→ **EXCERPTED RECORDS**
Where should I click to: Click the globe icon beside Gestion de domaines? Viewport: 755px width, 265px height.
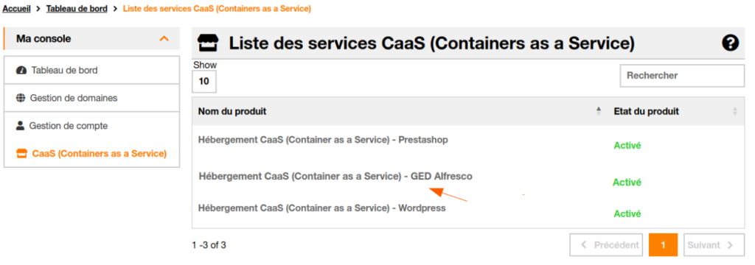click(20, 98)
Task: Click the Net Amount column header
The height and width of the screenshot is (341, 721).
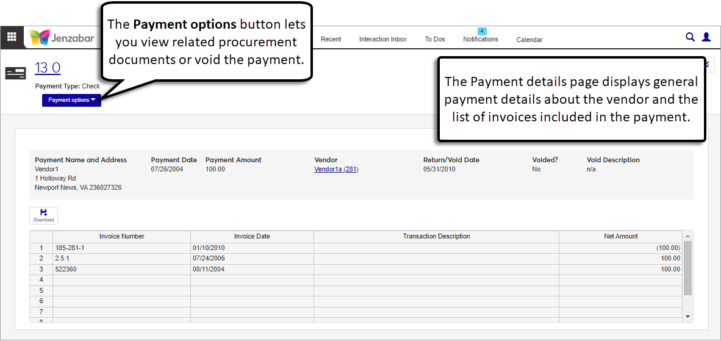Action: [x=620, y=236]
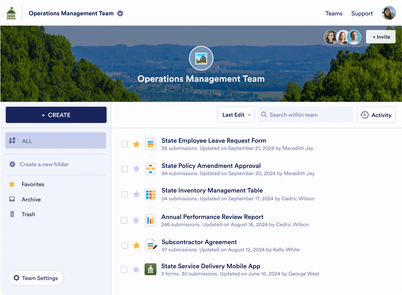Select the State Employee Leave Request Form checkbox
This screenshot has height=295, width=402.
[x=124, y=144]
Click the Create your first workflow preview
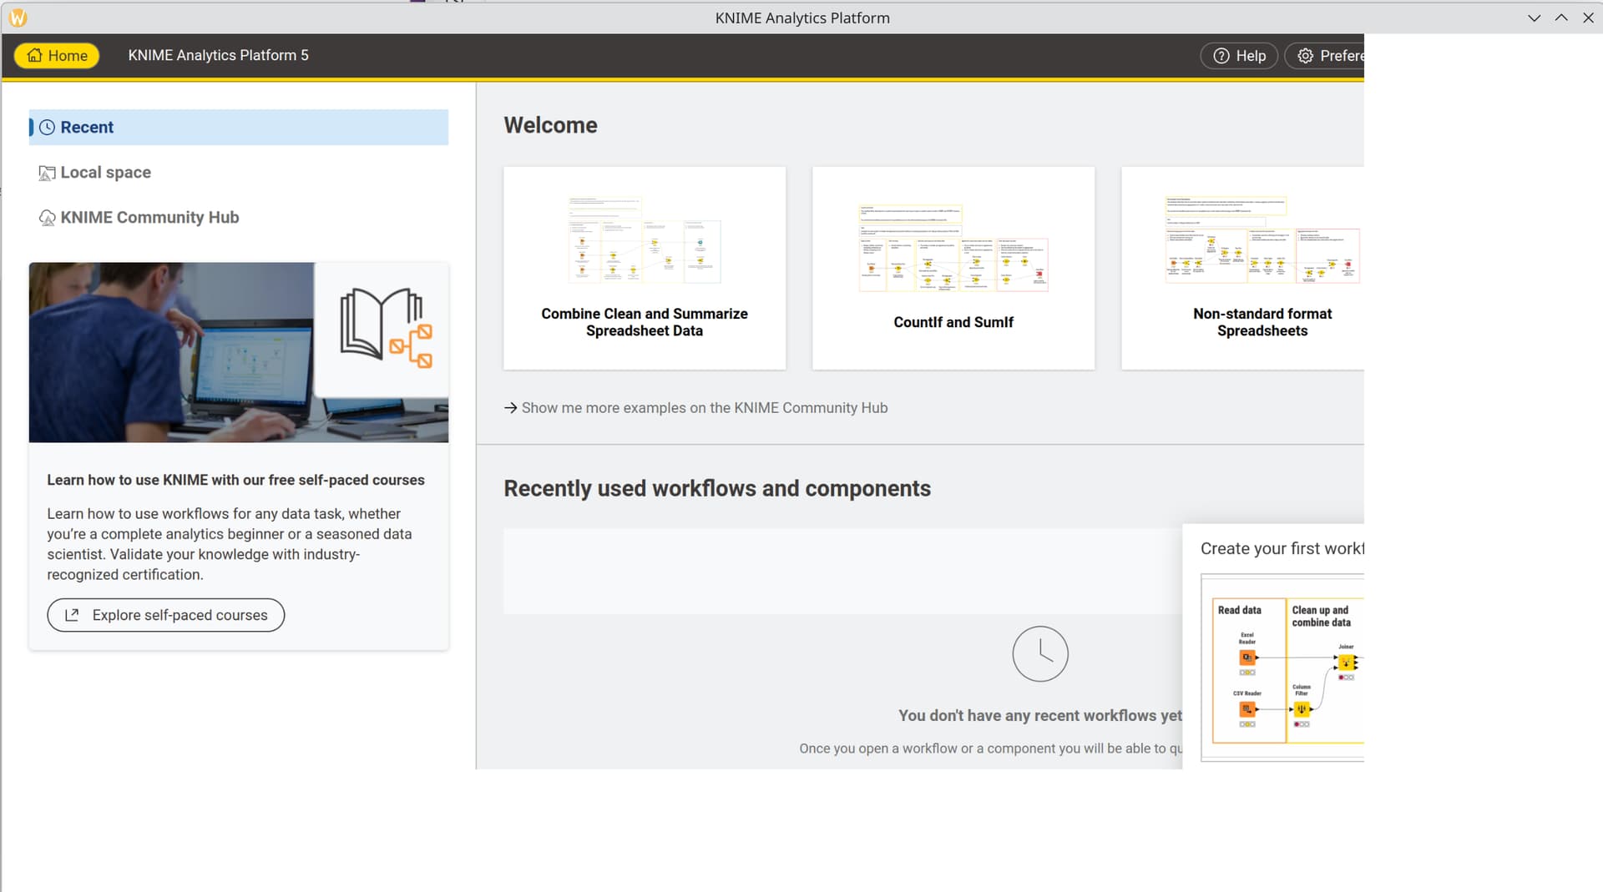 1282,668
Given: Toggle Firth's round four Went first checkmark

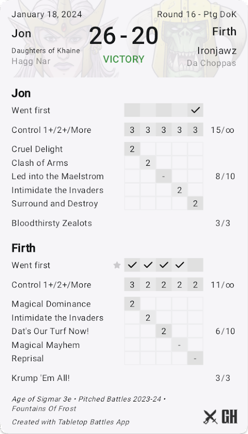Looking at the screenshot, I should [179, 265].
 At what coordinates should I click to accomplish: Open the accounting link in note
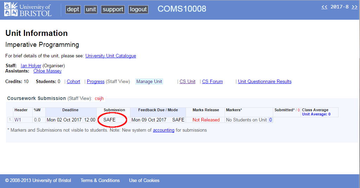[x=163, y=130]
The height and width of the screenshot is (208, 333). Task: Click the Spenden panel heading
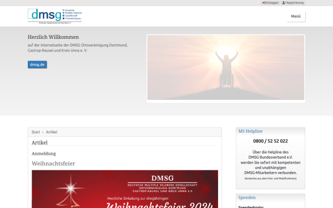[x=247, y=197]
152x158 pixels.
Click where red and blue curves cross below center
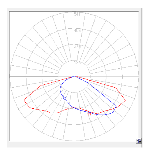[x=74, y=108]
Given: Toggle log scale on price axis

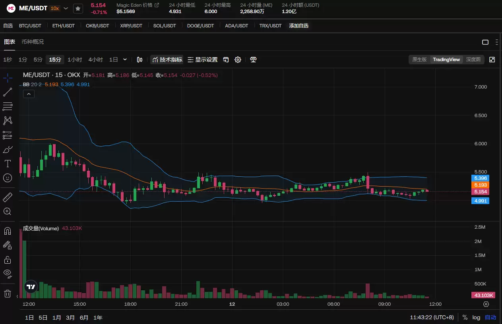Looking at the screenshot, I should (476, 318).
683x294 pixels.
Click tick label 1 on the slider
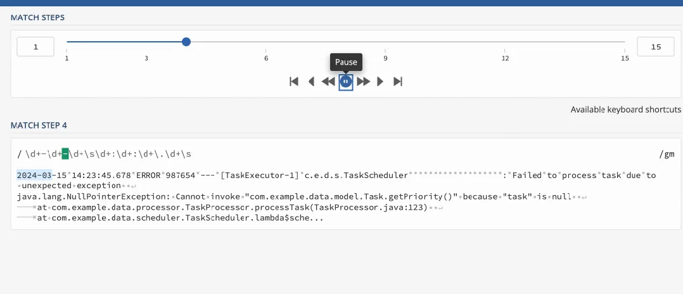click(x=67, y=58)
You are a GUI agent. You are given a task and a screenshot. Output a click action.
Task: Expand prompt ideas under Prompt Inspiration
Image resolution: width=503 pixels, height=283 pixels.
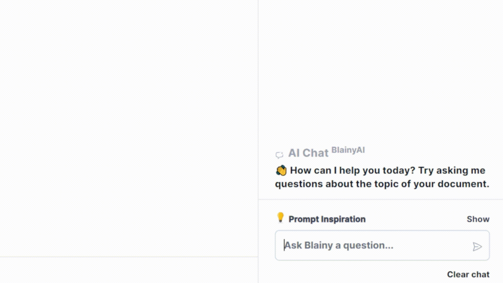click(478, 219)
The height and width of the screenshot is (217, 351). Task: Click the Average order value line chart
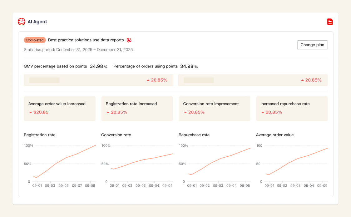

→ **ASSIGNED TASK**
Repeat the records above exactly, without any pictures.

→ **SOLVED EXERCISE**
Where should I click to: Click the globe icon beside Gestion de domaines? Viewport: 755px width, 265px height.
click(20, 98)
Task: Click the Net Amount column header
The height and width of the screenshot is (341, 721).
Action: [x=620, y=236]
Select the State Employee Leave Request Form checkbox
This screenshot has height=295, width=402.
[x=124, y=144]
Click the Create your first workflow preview
 1282,668
Given: Toggle Firth's round four Went first checkmark

Looking at the screenshot, I should [179, 265].
 At what coordinates should I click to accomplish: Open the accounting link in note
[x=163, y=130]
The height and width of the screenshot is (208, 333). Task: Click the Spenden panel heading
[x=247, y=197]
152x158 pixels.
Click where red and blue curves cross below center
[x=74, y=108]
Given: Toggle log scale on price axis

Looking at the screenshot, I should (476, 318).
683x294 pixels.
Click tick label 1 on the slider
click(x=67, y=58)
You are a GUI agent. You are given a task and a screenshot. Output a click action.
Task: Expand prompt ideas under Prompt Inspiration
Image resolution: width=503 pixels, height=283 pixels.
click(478, 219)
The height and width of the screenshot is (217, 351). Task: Click the Average order value line chart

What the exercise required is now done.